14 - Stevige wind
14-07-2021Onze een-na-laatste zeedag op weg naar Gough begint uiterst bemoedigend. Er is niet al te veel wind, het is half bewolkt en de zee is vrij kalm. Rond zessen zijn in de ochtendschemering al de eerste Reuzenalbatrossen en Brilstormvogels te ontwaren. In de loop van de ochtend groeit het aantal gestaag. Soms zijn er wel meer dan 10 Reuzenalbatrossen en meer dan 20 Brilstormvogels rond de boot. Opmerkelijk is dat de Brilstormvogels van vandaag een veel geprononceerdere koptekening hebben dan de exemplaren die we gisteren zagen. Een mogelijke verklaring is dat we gisteren vooral onvolwassen vogels zagen die zich verder van de broedplaatsen af begeven en nu binnen het bereik van de volwassen vogels zijn gekomen. Verder zien we onder andere Grote, Grauwe en Kleine Pijlstormvogels en vliegen Dons- en Schlegels Stormvogels af en aan. Net voor lunchtijd meldt ook de eerste Geelsnavelalbatros zich. De walvisvogeltjes die we vandaag zien zorgen voor verwarring. Aanvankelijk worden ze voor Breedbekprions gehouden, maar later wordt op deze determinatie teruggekomen. De snavels zijn niet zo breed als ze moeten zijn en hebben bovendien te veel blauw. Vermoedelijk gaat het om een soort waarvan pas anderhalf jaar geleden is vastgesteld dat die op en rond Gough voorkomt. Nog niet duidelijk is of het hier een nieuwe, nog niet eerder voor de wetenschap beschreven soort betreft of dat het gaat om de MacGillivray’s Prion die tot dusver alleen veel oostelijker (tussen Afrika en Australië) is vastgesteld.

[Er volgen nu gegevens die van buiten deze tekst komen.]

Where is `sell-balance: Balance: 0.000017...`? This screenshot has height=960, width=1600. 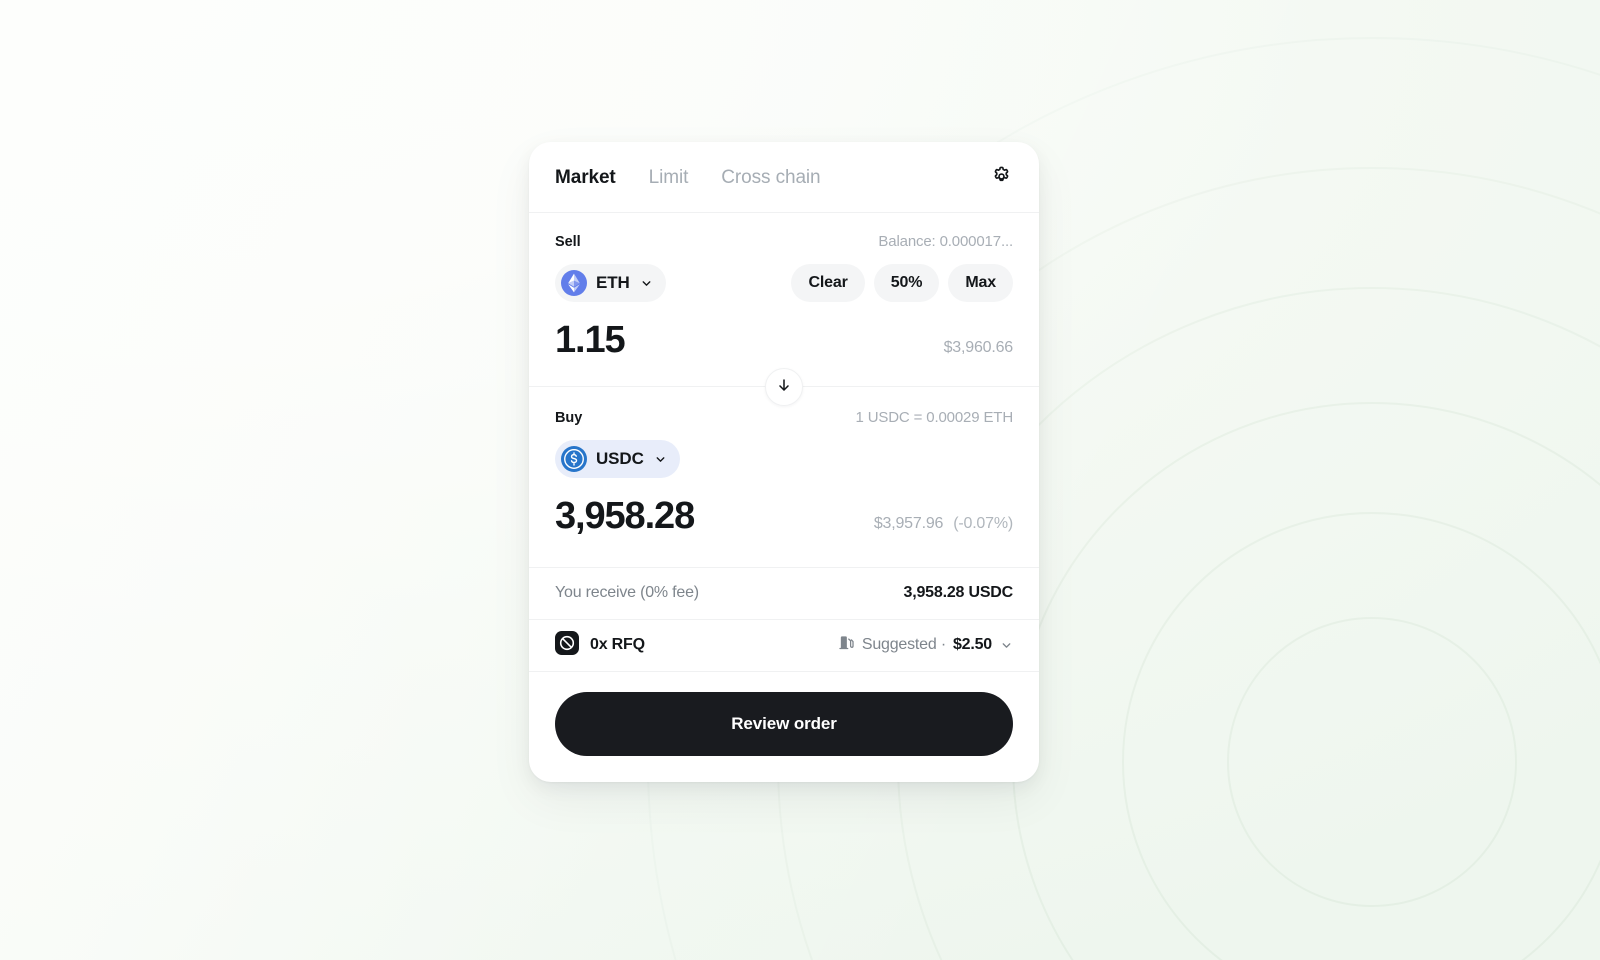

Tijdens de lunch betrekt het. Het zicht neemt beduidend af en niet veel later gaat het regenen. Voorboden van een storm die ons in de loop van de avond in zijn greep zal nemen. Die storm wordt uiterst serieus genomen. Op het tweede en derde dek worden de metalen afdekplaten voor de patrijspoorten geschroefd.
Pas rond een uur of zes de volgende ochtend krijgt de storm met een windkracht 9 goed vat op ons. De meesten hebben dan ook nog van een redelijke nachtrust kunnen genieten (de meningen daarover zijn overigens nogal verdeeld) maar na zes uur is daar absoluut geen sprake meer van. Het schip rolt en steigert in de golven en het kost de nodige moeite je staande (maar zelfs ook liggende) te houden. Van vogels kijken komt dan ook weinig. Een enkeling waagt zich kortstondig op de brug (de andere dekken zijn afgesloten) en weet nog een enkele Reuzenalbatros en Schlegels Stormvogel te melden, maar de meesten blijven in de hut en bewegen zich zo min mogelijk door het schip. Helaas houdt de storm vrijwel de gehele dag aan. Pas na het diner begint de wind te luwen. Verwacht wordt dat de wind in de loop van de nacht nog verder zal afnemen. En daarmee worden de kansen op een succesvol bezoek aan Gough natuurlijk groter.